All these elements are ingredients for a great thriller, and the interesting thing about 13 Tzameti is how the director turns them into the ingredients of a great noir film, and a classic noir film as well. It's one thing to tell a good noir story, and quite another to film it as such, with the cinematic grammar of noir, and still quite another thing to convince viewers, in the duration of its 90 minutes, that this is the best way to tell the story.

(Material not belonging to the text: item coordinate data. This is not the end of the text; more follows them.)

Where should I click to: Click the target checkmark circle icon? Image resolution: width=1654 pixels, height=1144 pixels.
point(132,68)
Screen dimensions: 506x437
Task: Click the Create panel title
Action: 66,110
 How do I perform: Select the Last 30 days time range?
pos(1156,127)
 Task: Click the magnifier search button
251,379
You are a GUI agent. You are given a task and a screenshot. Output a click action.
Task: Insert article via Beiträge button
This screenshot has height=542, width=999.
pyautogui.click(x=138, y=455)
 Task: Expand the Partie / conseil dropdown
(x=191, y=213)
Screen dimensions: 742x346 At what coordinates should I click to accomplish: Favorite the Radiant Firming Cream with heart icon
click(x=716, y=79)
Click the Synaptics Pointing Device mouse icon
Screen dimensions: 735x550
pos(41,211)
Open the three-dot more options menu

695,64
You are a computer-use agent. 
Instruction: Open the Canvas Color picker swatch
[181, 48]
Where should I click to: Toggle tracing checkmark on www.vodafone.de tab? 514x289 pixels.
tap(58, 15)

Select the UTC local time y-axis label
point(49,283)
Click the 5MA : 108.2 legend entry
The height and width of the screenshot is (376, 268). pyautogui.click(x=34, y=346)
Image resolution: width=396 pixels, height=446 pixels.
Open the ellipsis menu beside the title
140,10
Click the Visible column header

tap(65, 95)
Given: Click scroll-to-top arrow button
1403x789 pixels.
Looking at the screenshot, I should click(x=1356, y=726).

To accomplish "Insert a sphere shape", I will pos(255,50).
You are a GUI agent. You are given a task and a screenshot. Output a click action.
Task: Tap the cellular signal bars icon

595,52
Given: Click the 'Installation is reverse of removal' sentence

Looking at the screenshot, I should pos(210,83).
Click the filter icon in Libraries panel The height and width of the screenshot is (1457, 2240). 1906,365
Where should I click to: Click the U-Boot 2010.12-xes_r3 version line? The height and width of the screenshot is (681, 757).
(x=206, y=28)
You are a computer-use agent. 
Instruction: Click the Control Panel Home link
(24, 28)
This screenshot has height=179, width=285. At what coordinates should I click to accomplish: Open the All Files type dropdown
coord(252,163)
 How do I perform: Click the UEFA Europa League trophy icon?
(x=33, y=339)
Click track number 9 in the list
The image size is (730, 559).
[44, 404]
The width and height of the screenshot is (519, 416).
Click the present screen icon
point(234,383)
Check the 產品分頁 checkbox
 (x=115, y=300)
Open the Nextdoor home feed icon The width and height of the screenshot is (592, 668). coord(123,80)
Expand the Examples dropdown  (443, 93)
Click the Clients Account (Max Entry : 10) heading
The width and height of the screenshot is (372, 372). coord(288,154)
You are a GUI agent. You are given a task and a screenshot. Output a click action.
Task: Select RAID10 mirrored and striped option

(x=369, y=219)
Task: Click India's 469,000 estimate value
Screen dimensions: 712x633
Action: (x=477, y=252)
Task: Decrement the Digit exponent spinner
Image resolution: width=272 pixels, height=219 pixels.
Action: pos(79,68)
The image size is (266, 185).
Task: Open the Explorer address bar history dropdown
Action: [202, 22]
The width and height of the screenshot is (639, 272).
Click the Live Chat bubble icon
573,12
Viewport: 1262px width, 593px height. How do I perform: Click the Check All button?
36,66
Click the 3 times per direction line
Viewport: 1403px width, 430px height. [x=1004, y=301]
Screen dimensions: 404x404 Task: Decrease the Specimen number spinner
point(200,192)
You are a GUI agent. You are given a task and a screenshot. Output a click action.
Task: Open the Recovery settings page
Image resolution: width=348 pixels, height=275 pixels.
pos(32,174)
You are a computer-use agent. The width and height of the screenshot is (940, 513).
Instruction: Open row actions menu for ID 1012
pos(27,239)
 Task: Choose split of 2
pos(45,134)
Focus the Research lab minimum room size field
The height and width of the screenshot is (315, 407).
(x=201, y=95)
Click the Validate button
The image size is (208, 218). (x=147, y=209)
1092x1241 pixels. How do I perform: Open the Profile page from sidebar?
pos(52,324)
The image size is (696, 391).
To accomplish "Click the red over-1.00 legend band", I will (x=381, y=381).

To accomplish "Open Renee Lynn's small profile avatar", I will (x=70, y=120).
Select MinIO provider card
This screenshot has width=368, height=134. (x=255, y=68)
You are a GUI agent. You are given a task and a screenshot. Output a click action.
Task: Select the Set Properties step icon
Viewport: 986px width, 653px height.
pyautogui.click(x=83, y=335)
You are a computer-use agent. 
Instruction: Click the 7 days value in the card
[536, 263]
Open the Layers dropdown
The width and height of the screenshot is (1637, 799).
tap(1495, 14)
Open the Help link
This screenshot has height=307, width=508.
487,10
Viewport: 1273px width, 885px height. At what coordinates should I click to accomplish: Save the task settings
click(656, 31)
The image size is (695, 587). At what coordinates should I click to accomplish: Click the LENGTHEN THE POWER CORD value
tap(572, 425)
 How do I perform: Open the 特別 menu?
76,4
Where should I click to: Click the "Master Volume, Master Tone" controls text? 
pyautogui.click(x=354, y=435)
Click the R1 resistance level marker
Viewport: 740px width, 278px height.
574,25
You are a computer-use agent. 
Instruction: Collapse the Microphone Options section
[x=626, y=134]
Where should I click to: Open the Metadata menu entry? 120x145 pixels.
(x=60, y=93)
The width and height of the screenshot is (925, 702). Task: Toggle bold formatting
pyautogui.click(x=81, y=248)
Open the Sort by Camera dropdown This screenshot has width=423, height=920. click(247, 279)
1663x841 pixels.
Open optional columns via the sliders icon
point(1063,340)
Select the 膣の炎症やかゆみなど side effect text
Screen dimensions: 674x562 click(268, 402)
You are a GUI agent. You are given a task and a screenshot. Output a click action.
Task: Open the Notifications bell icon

All things considered, I'd say Babluani succeeds wildly. The trailer for the movie - as well as its official synopsis - gives away the revelation of the movie - Sebestien will discover too late that he is taking the place of his late employer in a high stakes game of professional Russian roulette. You should be able to predict that he survive and succeeds in getting his money, but the journey towards the ending is makes you forget the destination: every frame and sequence is composed to exact the highest amount of tension and suspense from the minimal amount of props and razzle-dazzlery, relying instead on good camera placing, stretches of silence, and the intensity of acting - all brought out by Babluani's noir direction of the movie.

13 Tzameti might not break new grounds in storytelling, but it proves that in this day and age, someone can pull off a true noir film without botching it (Hollywood should take notes on this!). I can only marvel at how 13 Tzameti feels like an even darker, French noir version of Battle Royale, MCed by a charismatic Walter Koenig-lookalike instead of a frighteningly genial Beat Takeshi.